In a study in Environmental Science and Ecotechnology, researchers from the National Technology Innovation Center of Synthetic Biology, Tianjin Institute of Industrial Biotechnology, Chinese Academy of Sciences; the Key Laboratory of Environmental Biotechnology, Research Center for Eco-Environmental Sciences, Chinese Academy of Sciences; Tianjin Key Laboratory of Aquatic Science and Technology, School of Environmental and Municipal Engineering, Tianjin Chengjian University; and the State Key Laboratory of Urban Water Resource and Environment, Harbin Institute of Technology (Shenzhen), reported an enzyme-constrained genome-scale metabolic model (ecGEM) that quantitatively resolves the growth–hydrogen production trade-off in Ethanoligenens harbinense YUAN-3.

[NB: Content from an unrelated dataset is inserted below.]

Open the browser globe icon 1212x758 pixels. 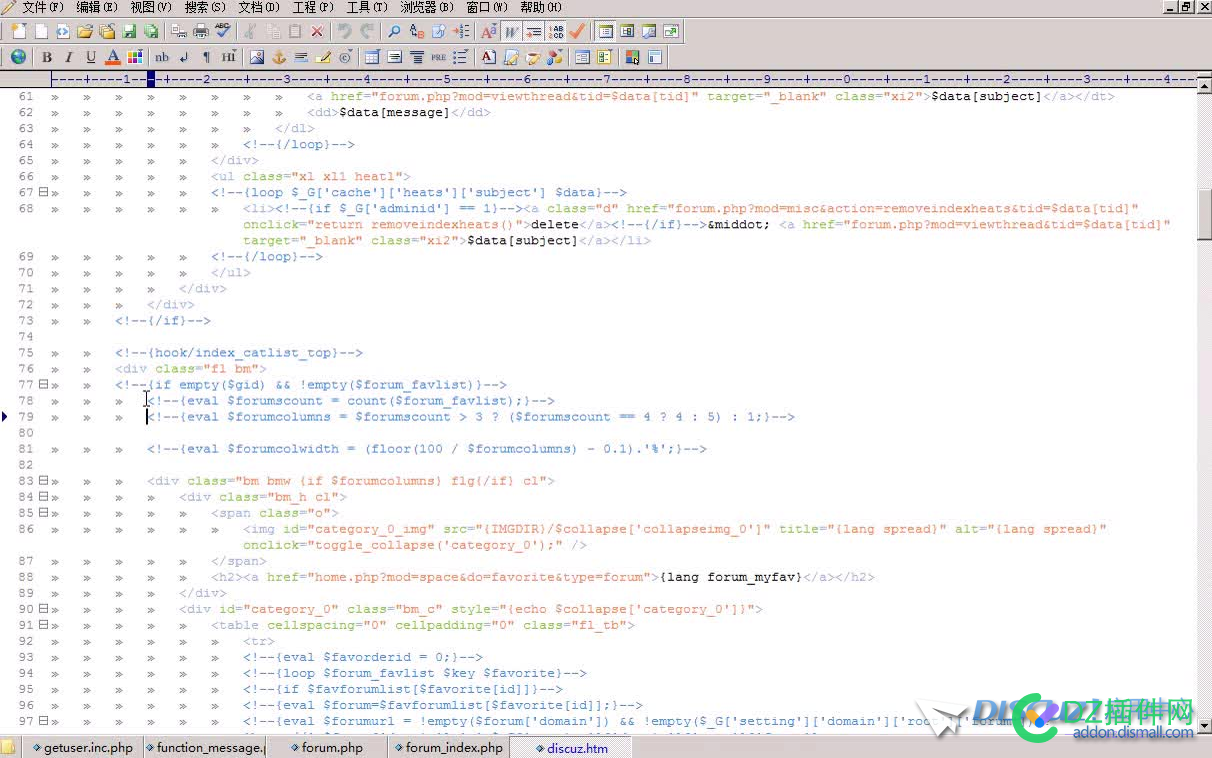[x=18, y=57]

The team first constructed a genome-scale metabolic model (GEM), named ixeh674, for YUAN-3, covering 674 genes, 977 metabolites, and 1,063 reactions. To make the model more biologically realistic, they rebuilt the biomass equation using experimentally measured protein, deoxyribonucleic acid (DNA), ribonucleic acid (RNA), glycogen, and amino acid composition. After manual curation and carbon-source validation, the model’s prediction accuracy improved from 64.71% to 91.42%. The researchers then added enzyme turnover numbers, or kcat values, predicted using DLkcat, a deep-learning-based tool for enzyme kinetic prediction, and built the enzyme-constrained model ecixeh674 with ECMpy. Unlike the conventional GEM, ecixeh674 avoided unrealistic overestimation of growth and hydrogen yield by accounting for finite enzyme resources. It showed that rapid growth draws enzyme capacity toward precursor synthesis, leaving fewer resources for hydrogen-producing pathways. During the stationary phase, growth slowed while hydrogen yield increased, matching experimental observations. The model also revealed that diverting carbon and reduced nicotinamide adenine dinucleotide (NADH) flux toward glutamate and glutamine biosynthesis reduced ethanol formation and supported higher hydrogen production. In single-gene knockout simulations, deletion of Ethha_1547, encoding phosphoglycerate kinase, increased hydrogen flux by about 30% under low-carbon conditions.

The authors said the study shows that improving biohydrogen production is not simply a matter of pushing one pathway harder. "Microbial cells must divide limited enzyme and energy resources between growth, survival, and product formation," they said. "By making those hidden trade-offs visible, the model offers a practical route for selecting engineering targets. It helps explain when hydrogen production can be enhanced, when growth becomes a limiting cost, and why balanced strain design is essential for future fermentation systems."

The findings provide a model-guided path for engineering hydrogen-producing microbes beyond trial-and-error optimization. By identifying metabolic routes that redirect carbon, NADH, and adenosine triphosphate (ATP), the ecGEM framework can support rational strain design to improve hydrogen yield while maintaining viable growth. The approach may also be extended to mixed-substrate fermentation, microbial communities, and reactor-scale process design, where substrate competition and community stability remain major bottlenecks. As biological hydrogen production moves toward industrial use, enzyme-constrained modeling could become a useful decision-making platform for linking microbial metabolism with cleaner energy production.